# May kinain si Fred



## Inglip

https://learningtagalog.com/grammar...n/indicating_possession_or_nonpossession.html

May kinain si Fred    -    Fred ate something.

That was an example from the link. I was just reviewing some grammar rules and I found that. I am confused, doesn't it mean 'Someone(thing) ate Fred?'


----------



## mataripis

Your english translation is correct= Fred ate something.   If you remove "May" in Tagalog sentence, It will mean exactly "Something ate Him".


----------



## DotterKat

I agree with the above and have a minor point to add. Removing _may _renders the original sentence into the passive voice (Kinain si Fred = Fred was eaten). In my opinion, the sentence _Something ate him (Fred) _would be more properly translated as _May kumain kay Fred._


----------



## Inglip

OH ok, I thought it would remain passive with the use of 'may'


----------



## Equinozio

*May kinain si Fred* literally means: _Fred has [*kinain* = something that was eaten]._

In this sentence, *kinain *is a verb used as a noun.


----------



## biankita

@Inglip

To indicate something has eaten Fred, it has to be written as "May kumain kay Fred."

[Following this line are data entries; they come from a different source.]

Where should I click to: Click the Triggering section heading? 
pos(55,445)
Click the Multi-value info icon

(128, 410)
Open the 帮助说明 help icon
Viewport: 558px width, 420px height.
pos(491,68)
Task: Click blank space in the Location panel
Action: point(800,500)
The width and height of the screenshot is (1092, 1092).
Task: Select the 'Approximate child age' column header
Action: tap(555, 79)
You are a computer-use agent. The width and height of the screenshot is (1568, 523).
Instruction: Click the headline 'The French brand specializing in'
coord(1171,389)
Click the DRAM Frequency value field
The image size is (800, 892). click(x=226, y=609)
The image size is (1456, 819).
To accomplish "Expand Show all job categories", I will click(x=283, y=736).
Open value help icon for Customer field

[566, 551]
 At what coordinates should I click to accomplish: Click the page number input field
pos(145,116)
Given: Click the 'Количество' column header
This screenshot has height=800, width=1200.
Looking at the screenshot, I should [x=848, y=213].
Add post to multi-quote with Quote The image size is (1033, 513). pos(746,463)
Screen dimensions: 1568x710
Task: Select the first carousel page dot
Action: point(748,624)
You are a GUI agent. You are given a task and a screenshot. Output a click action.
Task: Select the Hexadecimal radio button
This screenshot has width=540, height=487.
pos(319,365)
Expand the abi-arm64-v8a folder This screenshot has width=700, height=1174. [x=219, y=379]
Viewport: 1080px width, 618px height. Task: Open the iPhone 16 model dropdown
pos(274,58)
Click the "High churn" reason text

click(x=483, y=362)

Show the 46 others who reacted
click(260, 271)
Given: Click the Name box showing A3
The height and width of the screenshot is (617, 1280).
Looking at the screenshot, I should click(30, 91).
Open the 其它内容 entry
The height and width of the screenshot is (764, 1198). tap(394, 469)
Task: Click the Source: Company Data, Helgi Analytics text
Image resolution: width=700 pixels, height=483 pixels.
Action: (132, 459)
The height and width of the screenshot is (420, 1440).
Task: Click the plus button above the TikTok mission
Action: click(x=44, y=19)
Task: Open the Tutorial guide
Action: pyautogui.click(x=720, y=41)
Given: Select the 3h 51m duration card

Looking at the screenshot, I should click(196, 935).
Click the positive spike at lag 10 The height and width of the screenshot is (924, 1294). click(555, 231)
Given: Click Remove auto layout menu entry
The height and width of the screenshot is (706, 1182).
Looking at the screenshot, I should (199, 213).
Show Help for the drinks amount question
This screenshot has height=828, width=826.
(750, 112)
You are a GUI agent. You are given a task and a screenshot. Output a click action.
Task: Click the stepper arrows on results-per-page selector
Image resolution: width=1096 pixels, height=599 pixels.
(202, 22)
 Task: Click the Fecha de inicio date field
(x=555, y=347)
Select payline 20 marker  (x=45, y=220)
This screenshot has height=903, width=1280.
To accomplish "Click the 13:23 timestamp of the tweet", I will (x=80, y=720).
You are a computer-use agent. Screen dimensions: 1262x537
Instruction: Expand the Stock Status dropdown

"May kinain si Fred" sounds incomplete. A typical Filipino would expect a continuation to this statement like "Fred ate something (weird/gross/delicious)." So, it comes out as "May kinain si Fred na (kakaiba/kadiri/masarap)."

I imagine "May kinain si Fred" is an answer to the question, "Kumain na ba si Fred?" ("Has Fred already eaten?") I think a more correct way of saying it is "May kinain na si Fred." ("Fred already ate something.")


----------



## sugarglidernames

"May kinain si Fred" the questions what fred is eating? balot? or what? heheh joke. It simply say this " Fred is eating something"


----------



## latchiloya

Inglip said:


> https://learningtagalog.com/grammar...n/indicating_possession_or_nonpossession.html
> 
> May kinain si Fred    -    Fred ate something.
> 
> That was an example from the link. I was just reviewing some grammar rules and I found that. I am confused, doesn't it mean 'Someone(thing) ate Fred?'



what confuses a non-natiVe speaker of Filipino in comprehending is the noun mostly on nouns: object is misunderstood as the subject. remember that ''si'' is a determiner that marks a subject. and be familiar of karaniwang ayos at di-karaniwang ayos.


----------